Diffusion Convolutional Recurrent Neural Network : Data-driven Traffic Forecasting
Contents
- Abstract
- Introduction
- Methodology
- Traffic Forecasting Problem
- Spatial Dependency Modeling
- Temporal Dynamics Modeling
0. Abstract
Traffic forecasting is challenging, due to..
- 1) complex spatial dependency
- 2) non-linear temporal dynamics
- 3) difficulty of long-term forecasting
Introduce DCRNN (Diffusion Convolutional Recurrent Neural Network)

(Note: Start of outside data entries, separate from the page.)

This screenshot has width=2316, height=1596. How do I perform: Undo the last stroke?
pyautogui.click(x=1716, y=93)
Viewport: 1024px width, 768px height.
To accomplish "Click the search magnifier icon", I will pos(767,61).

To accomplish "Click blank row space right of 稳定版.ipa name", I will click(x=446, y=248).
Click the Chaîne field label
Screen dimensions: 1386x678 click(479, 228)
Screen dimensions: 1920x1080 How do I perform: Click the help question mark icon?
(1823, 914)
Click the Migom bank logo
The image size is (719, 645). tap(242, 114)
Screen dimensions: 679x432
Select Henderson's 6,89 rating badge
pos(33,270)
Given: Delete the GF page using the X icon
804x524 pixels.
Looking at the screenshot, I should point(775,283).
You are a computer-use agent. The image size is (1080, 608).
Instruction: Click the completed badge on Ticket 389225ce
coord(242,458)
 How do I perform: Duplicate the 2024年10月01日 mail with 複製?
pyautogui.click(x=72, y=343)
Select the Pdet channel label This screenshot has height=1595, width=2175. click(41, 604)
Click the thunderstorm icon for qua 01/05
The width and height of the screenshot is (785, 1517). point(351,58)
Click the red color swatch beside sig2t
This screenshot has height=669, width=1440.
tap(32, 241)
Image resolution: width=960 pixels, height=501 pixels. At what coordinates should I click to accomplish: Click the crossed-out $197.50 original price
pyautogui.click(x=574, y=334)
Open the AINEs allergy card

- for “traffic forecasting”
- incorporates both (1) spatial & (2) temporal dependency in traffic flow
DCRNN captures…
- 1) “spatial dependency” : using the “bidirectional RW” on graph
- 2) “temporal dependency” : using the “enc-dec” architecture, with “scheduled sampling”
1. Introduction
Difficulty of traffic forecasting
ex) road 1 & 3 : close in Euclidean space, but very different behaviors
\(\rightarrow\) spatial structure in traffic is non-Euclidean & directional
DCRNN
-
represent “pair-wise spatial correlations” between traffic sensors, using a “directed graph”
- 1) nodes : sensors
- 2) edge : proximity between sensor pairs
-
model the dynamics of the traffic flow as a “diffusion process”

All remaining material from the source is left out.